Friday June 19
Andi was making cupcakes. In Dr. Snyder's kitchen.
She had to concentrate as she weighed the ingredients on a scale and portioned out the batter for their test conditions (three different doses of EcoCow milk, with regular cow's milk as the control). But as soon as the cakes went into the oven, she took in the scene: Dr. Snyder in her white apron, wiping the counter; Zane the security guard on a bar stool, snacking on chips and salsa.
It was bizarre. That was the only way to describe it.
As surprised as she'd been by the invitation to help with this project, Andi had jumped at the chance to learn more. But so far, she hadn't come up with anything new. Dr. Snyder was not in a talkative mood, and her apartment hadn't offered any insight either. Andi wasn't sure what she expected; it wasn't like she was going to find a So You Want to be a Mad Scientist? self-help manual on the bookshelf, or a white board diagram explaining what had happened the day of the protest. Still, she was disappointed: it was tiny, barely furnished. The walls were bare, the rooms devoid of personal touches.
When Dr. Snyder finished wiping the counter, she said, “Why don't we sit on the patio for a minute. Would you like something to drink, Andi? Zane?”
“You got any beer?” Zane asked.
“No, but I have wine.”
Zane made a face. “I'll stick with pop, thanks,” he said.
Andi opted for water, and Dr. Snyder arranged the beverages on a tray, along with a glass of red wine for herself.
The patio was a concrete slab surrounded by high walls, containing a round table and four plastic chairs. Andi had just stepped outside when a crow swooped above Dr. Snyder's head, cawing menacingly.
Dr. Snyder shrieked, and the tray wobbled as she transferred it to one hand, using the other to protect herself from the dive-bombing bird. Her wine glass toppled onto the ground as the crow brushed the top of her head—Andi caught an unexpected glimpse of white in its wings—and she turned to run back inside. But Zane stood in the doorway, reaching for something on his belt: a gun, Andi realized with dread.
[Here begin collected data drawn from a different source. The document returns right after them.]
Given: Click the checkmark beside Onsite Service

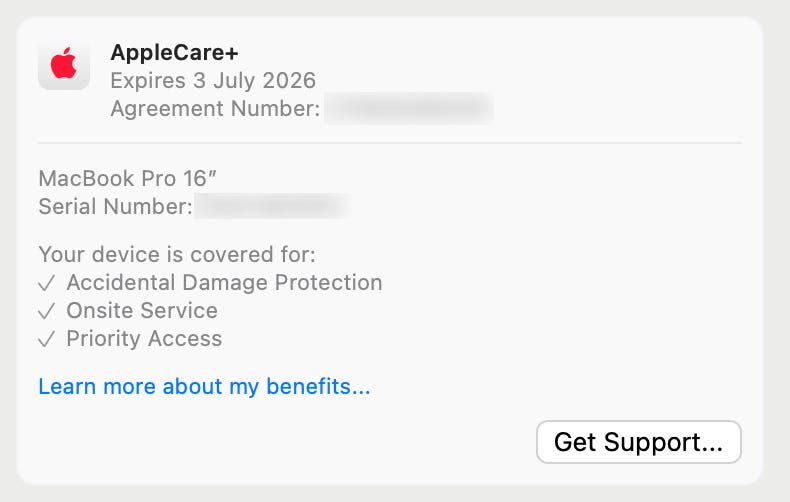Looking at the screenshot, I should 46,311.
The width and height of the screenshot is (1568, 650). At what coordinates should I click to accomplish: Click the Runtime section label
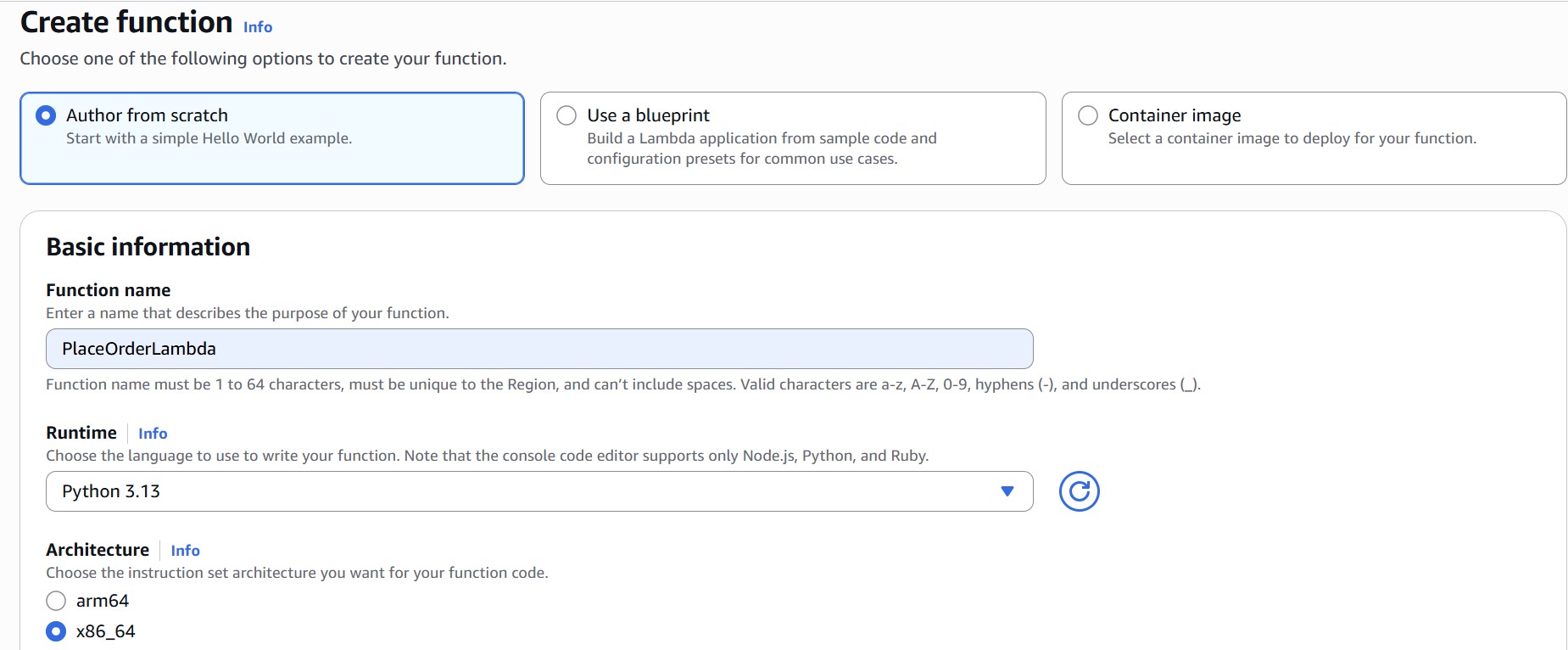click(x=81, y=433)
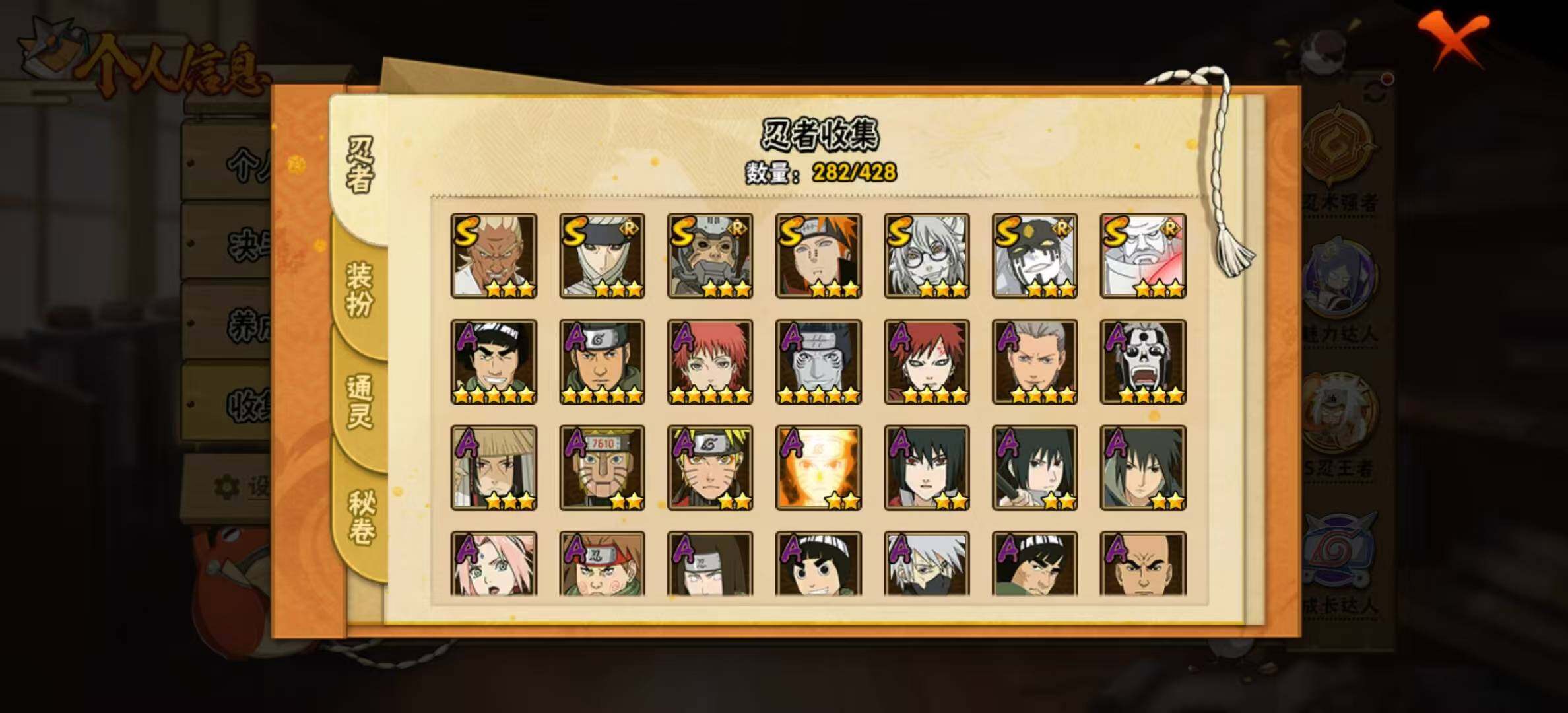This screenshot has height=713, width=1568.
Task: Select the 忍者 tab
Action: point(360,166)
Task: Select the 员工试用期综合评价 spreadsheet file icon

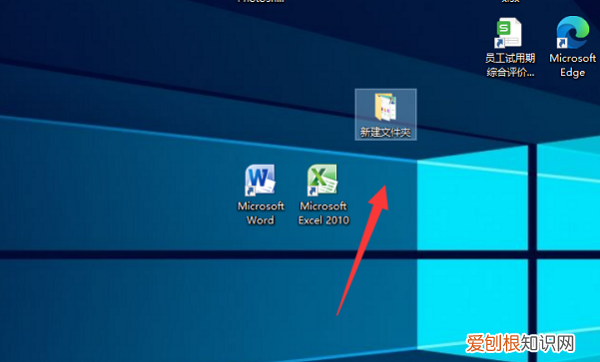Action: [x=509, y=33]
“You want me to—” Zane started, but the crow was already fluttering out of sight, still cawing.
Dr. Snyder exhaled and set the drinks on the table. She stooped to examine her broken wine glass, and the dark red liquid pooling on the concrete. “Next time you see him, be my guest. That crow, the one with the white feathers—he's such a nuisance. I tried to trap him the other day to run an experiment.” She picked up the shards, collecting them in a neat pile on the tray. “Of course, he’s just a bird. He doesn’t understand about making sacrifices for the greater good.”
Dr. Snyder retreated inside. Andi wished she could peek over the patio to see what lay beyond, but Zane was right there watching, with a gun in his holster.
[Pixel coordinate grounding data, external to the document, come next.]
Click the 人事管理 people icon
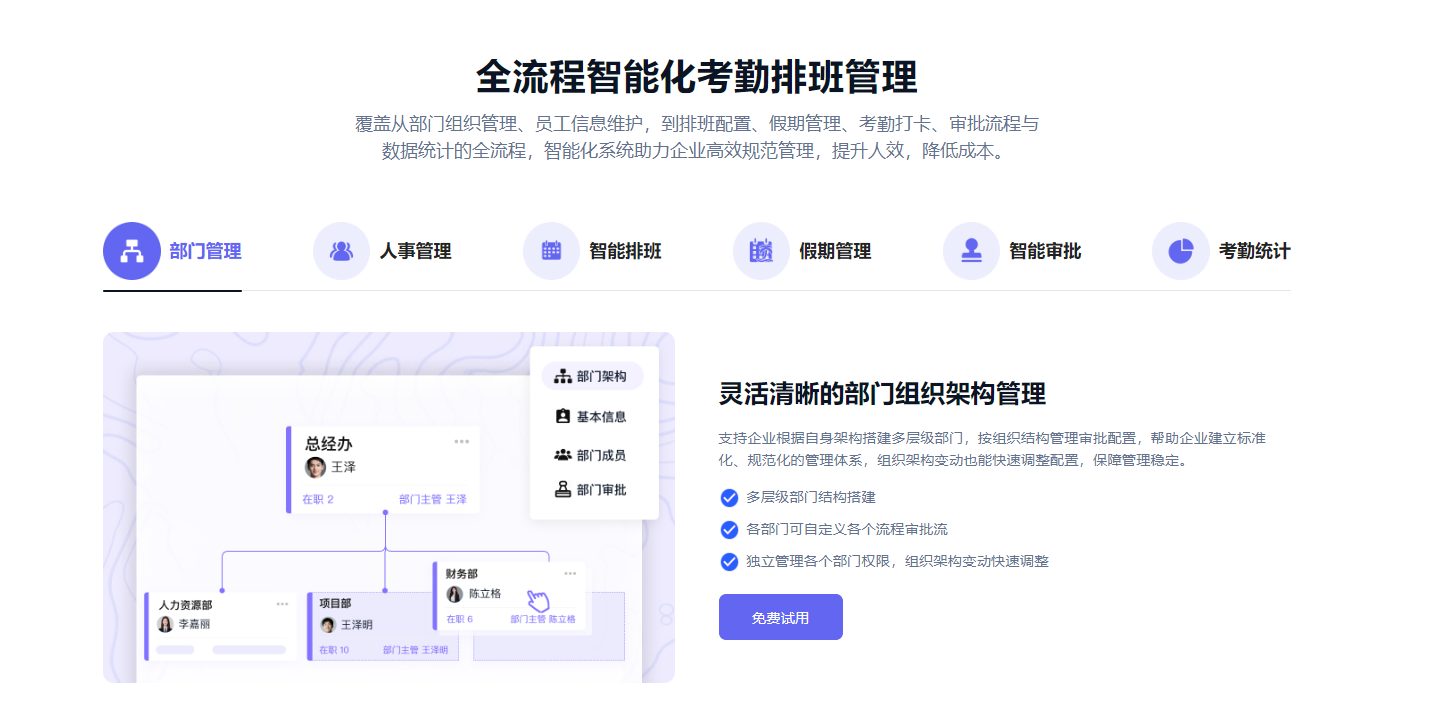The width and height of the screenshot is (1436, 715). point(341,251)
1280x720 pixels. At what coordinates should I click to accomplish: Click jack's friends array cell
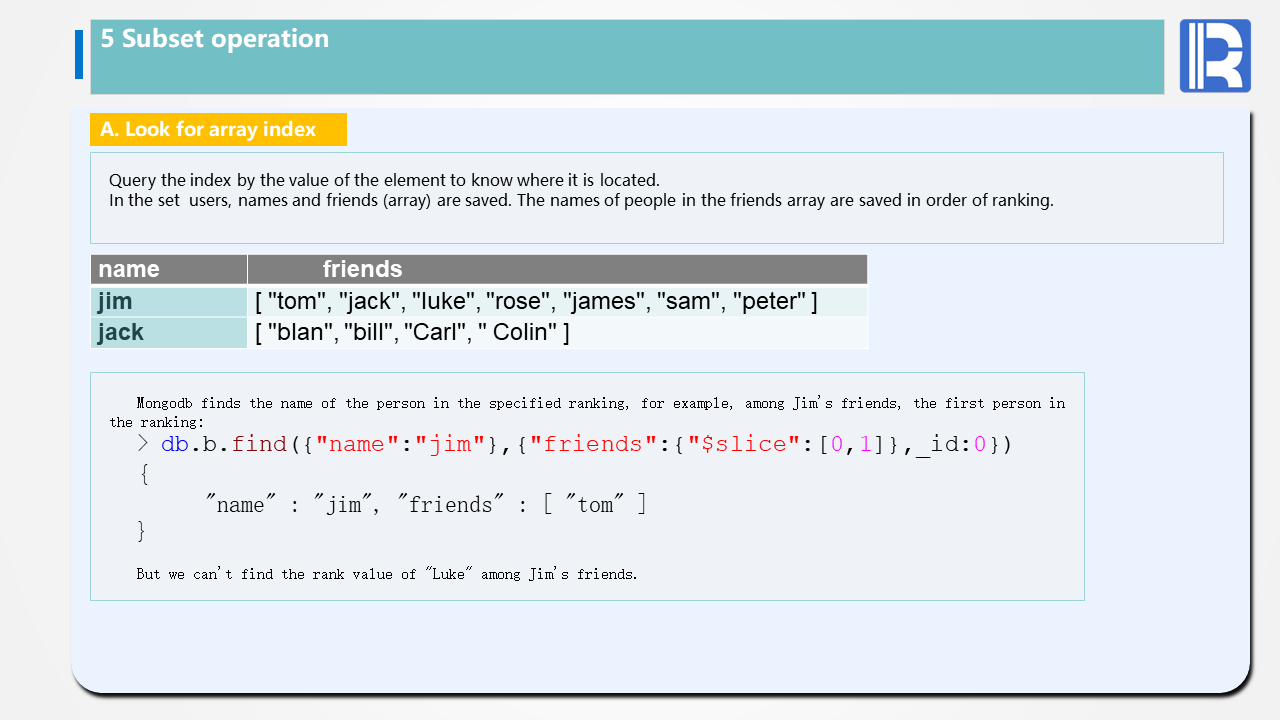412,332
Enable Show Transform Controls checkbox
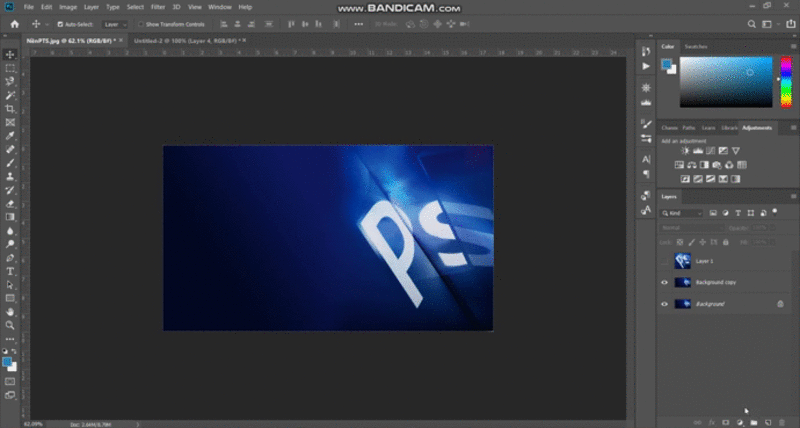 141,24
So she sat at the table sipping her ice water. As she strained to listen for the crow, she heard something else: a song, one she recognized. At first, she figured it was precipitated by her longing for home, that it only existed in her head. But when she heard that hesitation during the bridge as the chord changed to D minor, that millisecond of silence that happened every time he played it live, she knew.
Her father was here, playing his guitar. He was here, on another patio somewhere, strumming and singing. From this distance, she couldn't hear his voice, but Andi knew the lyrics by heart.
Now that you’re here I can’t think straight
Thoughts circling back like figure eights
Out of control we skid into the curve
We have to surrender, we have to swerve
Andi choked back the cry that rose to her throat, trying to cover it by coughing. It took every ounce of self-control not to leap over the wall and run for him, yelling, Dad! It's me, I came for you, quick we have to get out of here—
But that could only end badly. She forced herself to stay quiet, and was gulping her water when Dr. Snyder returned with a new glass of wine in hand.
Andi was grateful for the silence as they sipped their drinks. She tried to collect herself, but it wasn't easy. All she could think about was how to find her father and leave. The problem was, she had no idea what to do. Every possibility for escape was too risky, too impractical.
“You know, it's been a long day at work. I had to do some difficult experiments, and I'm not really up for talking about research right now,” Dr. Snyder eventually said, and Andi forced herself to focus. “So why don't you tell me more about yourself, Andi. When did your family come to this country?”
Andi bristled at the question, and its implication that her ethnicity was the most important thing about her. Besides, the answer was complicated. She wasn't in the mood for a conversation about how it felt to be forever dipping her toes into the waters of two different cultures, unable to fully immerse herself in either one.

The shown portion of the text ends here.